(Source records)
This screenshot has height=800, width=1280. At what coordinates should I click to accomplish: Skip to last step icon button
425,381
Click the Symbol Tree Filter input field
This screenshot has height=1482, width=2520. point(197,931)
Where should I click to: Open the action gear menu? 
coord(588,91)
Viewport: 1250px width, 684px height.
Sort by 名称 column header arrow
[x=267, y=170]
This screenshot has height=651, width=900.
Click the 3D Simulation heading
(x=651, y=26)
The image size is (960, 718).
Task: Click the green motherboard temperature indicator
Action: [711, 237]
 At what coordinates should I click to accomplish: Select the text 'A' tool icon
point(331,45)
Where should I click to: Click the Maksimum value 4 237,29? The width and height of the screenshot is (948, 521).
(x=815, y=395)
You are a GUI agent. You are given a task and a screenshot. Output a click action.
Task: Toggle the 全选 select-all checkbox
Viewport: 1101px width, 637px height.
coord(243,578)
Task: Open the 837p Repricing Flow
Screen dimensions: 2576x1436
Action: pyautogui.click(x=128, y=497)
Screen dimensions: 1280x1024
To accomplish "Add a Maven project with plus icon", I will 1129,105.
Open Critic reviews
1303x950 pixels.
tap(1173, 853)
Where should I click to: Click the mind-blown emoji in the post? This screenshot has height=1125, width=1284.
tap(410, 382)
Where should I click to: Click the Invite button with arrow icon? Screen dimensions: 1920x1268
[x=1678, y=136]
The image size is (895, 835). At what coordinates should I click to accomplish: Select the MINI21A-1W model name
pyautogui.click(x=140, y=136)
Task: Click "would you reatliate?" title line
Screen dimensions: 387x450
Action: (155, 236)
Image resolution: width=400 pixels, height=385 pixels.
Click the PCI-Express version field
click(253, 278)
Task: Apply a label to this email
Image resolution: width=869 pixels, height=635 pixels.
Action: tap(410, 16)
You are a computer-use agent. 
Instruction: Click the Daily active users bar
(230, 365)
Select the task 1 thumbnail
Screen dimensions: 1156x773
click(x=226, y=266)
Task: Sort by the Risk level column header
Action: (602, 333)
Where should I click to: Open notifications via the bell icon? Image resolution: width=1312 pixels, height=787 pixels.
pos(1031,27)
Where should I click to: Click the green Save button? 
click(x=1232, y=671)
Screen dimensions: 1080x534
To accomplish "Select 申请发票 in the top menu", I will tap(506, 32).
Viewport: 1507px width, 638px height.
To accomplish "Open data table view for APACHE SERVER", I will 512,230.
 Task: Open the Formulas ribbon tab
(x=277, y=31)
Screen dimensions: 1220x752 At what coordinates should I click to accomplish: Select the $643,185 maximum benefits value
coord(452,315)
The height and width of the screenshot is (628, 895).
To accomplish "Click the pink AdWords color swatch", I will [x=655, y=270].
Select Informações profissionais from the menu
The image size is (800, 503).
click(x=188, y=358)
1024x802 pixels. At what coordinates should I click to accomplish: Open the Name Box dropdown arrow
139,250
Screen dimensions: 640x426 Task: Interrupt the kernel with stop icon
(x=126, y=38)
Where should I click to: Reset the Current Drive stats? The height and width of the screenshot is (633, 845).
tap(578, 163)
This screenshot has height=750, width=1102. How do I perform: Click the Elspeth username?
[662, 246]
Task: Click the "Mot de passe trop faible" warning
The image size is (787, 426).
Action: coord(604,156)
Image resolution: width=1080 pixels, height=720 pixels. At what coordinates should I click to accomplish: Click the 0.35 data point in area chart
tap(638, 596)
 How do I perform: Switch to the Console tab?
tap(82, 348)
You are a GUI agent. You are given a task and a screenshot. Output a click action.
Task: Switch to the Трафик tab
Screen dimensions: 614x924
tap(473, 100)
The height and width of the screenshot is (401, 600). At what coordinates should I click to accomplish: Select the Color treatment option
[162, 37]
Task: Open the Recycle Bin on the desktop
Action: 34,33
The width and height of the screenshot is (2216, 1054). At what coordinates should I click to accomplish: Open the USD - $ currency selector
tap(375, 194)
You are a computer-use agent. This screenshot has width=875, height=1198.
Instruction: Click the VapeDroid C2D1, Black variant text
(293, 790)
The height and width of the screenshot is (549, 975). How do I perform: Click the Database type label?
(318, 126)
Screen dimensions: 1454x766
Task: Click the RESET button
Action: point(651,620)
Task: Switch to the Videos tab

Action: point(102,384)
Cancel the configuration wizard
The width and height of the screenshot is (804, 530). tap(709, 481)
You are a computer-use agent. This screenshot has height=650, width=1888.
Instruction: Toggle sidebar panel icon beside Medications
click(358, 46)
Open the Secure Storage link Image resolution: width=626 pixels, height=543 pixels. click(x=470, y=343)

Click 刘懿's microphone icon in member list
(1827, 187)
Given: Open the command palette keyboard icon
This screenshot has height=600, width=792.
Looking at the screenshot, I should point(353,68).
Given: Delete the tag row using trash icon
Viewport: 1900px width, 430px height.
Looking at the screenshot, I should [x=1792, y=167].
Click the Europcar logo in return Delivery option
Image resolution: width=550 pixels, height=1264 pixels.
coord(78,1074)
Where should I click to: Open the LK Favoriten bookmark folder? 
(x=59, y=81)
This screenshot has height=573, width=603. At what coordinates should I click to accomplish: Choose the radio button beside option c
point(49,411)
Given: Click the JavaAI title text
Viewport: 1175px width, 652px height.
(End Source records)
- _Required work_: Output all of the data again, exactly.

- _Solution to the problem_:
This screenshot has height=800, width=1280. At what coordinates should I click to accomplish: Skip to last step icon button
425,381
Click the Symbol Tree Filter input field
This screenshot has height=1482, width=2520. point(197,931)
Where should I click to: Open the action gear menu? 
coord(588,91)
Viewport: 1250px width, 684px height.
Sort by 名称 column header arrow
[x=267, y=170]
This screenshot has height=651, width=900.
Click the 3D Simulation heading
(x=651, y=26)
The image size is (960, 718).
Task: Click the green motherboard temperature indicator
Action: [711, 237]
 At what coordinates should I click to accomplish: Select the text 'A' tool icon
point(331,45)
Where should I click to: Click the Maksimum value 4 237,29? The width and height of the screenshot is (948, 521).
(x=815, y=395)
You are a GUI agent. You are given a task and a screenshot. Output a click action.
Task: Toggle the 全选 select-all checkbox
Viewport: 1101px width, 637px height.
coord(243,578)
Task: Open the 837p Repricing Flow
Screen dimensions: 2576x1436
Action: pyautogui.click(x=128, y=497)
Screen dimensions: 1280x1024
To accomplish "Add a Maven project with plus icon", I will 1129,105.
Open Critic reviews
1303x950 pixels.
tap(1173, 853)
Where should I click to: Click the mind-blown emoji in the post? This screenshot has height=1125, width=1284.
tap(410, 382)
Where should I click to: Click the Invite button with arrow icon? Screen dimensions: 1920x1268
[x=1678, y=136]
The image size is (895, 835). At what coordinates should I click to accomplish: Select the MINI21A-1W model name
pyautogui.click(x=140, y=136)
Task: Click "would you reatliate?" title line
Screen dimensions: 387x450
Action: (155, 236)
Image resolution: width=400 pixels, height=385 pixels.
Click the PCI-Express version field
click(253, 278)
Task: Apply a label to this email
Image resolution: width=869 pixels, height=635 pixels.
Action: tap(410, 16)
You are a computer-use agent. 
Instruction: Click the Daily active users bar
(230, 365)
Select the task 1 thumbnail
Screen dimensions: 1156x773
click(x=226, y=266)
Task: Sort by the Risk level column header
Action: (602, 333)
Where should I click to: Open notifications via the bell icon? Image resolution: width=1312 pixels, height=787 pixels.
pos(1031,27)
Where should I click to: Click the green Save button? 
click(x=1232, y=671)
Screen dimensions: 1080x534
To accomplish "Select 申请发票 in the top menu", I will tap(506, 32).
Viewport: 1507px width, 638px height.
To accomplish "Open data table view for APACHE SERVER", I will 512,230.
 Task: Open the Formulas ribbon tab
(x=277, y=31)
Screen dimensions: 1220x752 At what coordinates should I click to accomplish: Select the $643,185 maximum benefits value
coord(452,315)
The height and width of the screenshot is (628, 895).
To accomplish "Click the pink AdWords color swatch", I will [x=655, y=270].
Select Informações profissionais from the menu
The image size is (800, 503).
click(x=188, y=358)
1024x802 pixels. At what coordinates should I click to accomplish: Open the Name Box dropdown arrow
139,250
Screen dimensions: 640x426 Task: Interrupt the kernel with stop icon
(x=126, y=38)
Where should I click to: Reset the Current Drive stats? The height and width of the screenshot is (633, 845).
tap(578, 163)
This screenshot has height=750, width=1102. How do I perform: Click the Elspeth username?
[662, 246]
Task: Click the "Mot de passe trop faible" warning
The image size is (787, 426).
Action: coord(604,156)
Image resolution: width=1080 pixels, height=720 pixels. At what coordinates should I click to accomplish: Click the 0.35 data point in area chart
tap(638, 596)
 How do I perform: Switch to the Console tab?
tap(82, 348)
You are a GUI agent. You are given a task and a screenshot. Output a click action.
Task: Switch to the Трафик tab
Screen dimensions: 614x924
tap(473, 100)
The height and width of the screenshot is (401, 600). At what coordinates should I click to accomplish: Select the Color treatment option
[162, 37]
Task: Open the Recycle Bin on the desktop
Action: 34,33
The width and height of the screenshot is (2216, 1054). At what coordinates should I click to accomplish: Open the USD - $ currency selector
tap(375, 194)
You are a computer-use agent. This screenshot has width=875, height=1198.
Instruction: Click the VapeDroid C2D1, Black variant text
(293, 790)
The height and width of the screenshot is (549, 975). How do I perform: Click the Database type label?
(318, 126)
Screen dimensions: 1454x766
Task: Click the RESET button
Action: point(651,620)
Task: Switch to the Videos tab

Action: point(102,384)
Cancel the configuration wizard
The width and height of the screenshot is (804, 530). tap(709, 481)
You are a computer-use agent. This screenshot has height=650, width=1888.
Instruction: Toggle sidebar panel icon beside Medications
click(358, 46)
Open the Secure Storage link Image resolution: width=626 pixels, height=543 pixels. click(x=470, y=343)

Click 刘懿's microphone icon in member list
(1827, 187)
Given: Open the command palette keyboard icon
This screenshot has height=600, width=792.
Looking at the screenshot, I should point(353,68).
Given: Delete the tag row using trash icon
Viewport: 1900px width, 430px height.
Looking at the screenshot, I should [x=1792, y=167].
Click the Europcar logo in return Delivery option
Image resolution: width=550 pixels, height=1264 pixels.
coord(78,1074)
Where should I click to: Open the LK Favoriten bookmark folder? 
(x=59, y=81)
This screenshot has height=573, width=603. At what coordinates should I click to accomplish: Choose the radio button beside option c
point(49,411)
Given: Click the JavaAI title text
Viewport: 1175px width, 652px height.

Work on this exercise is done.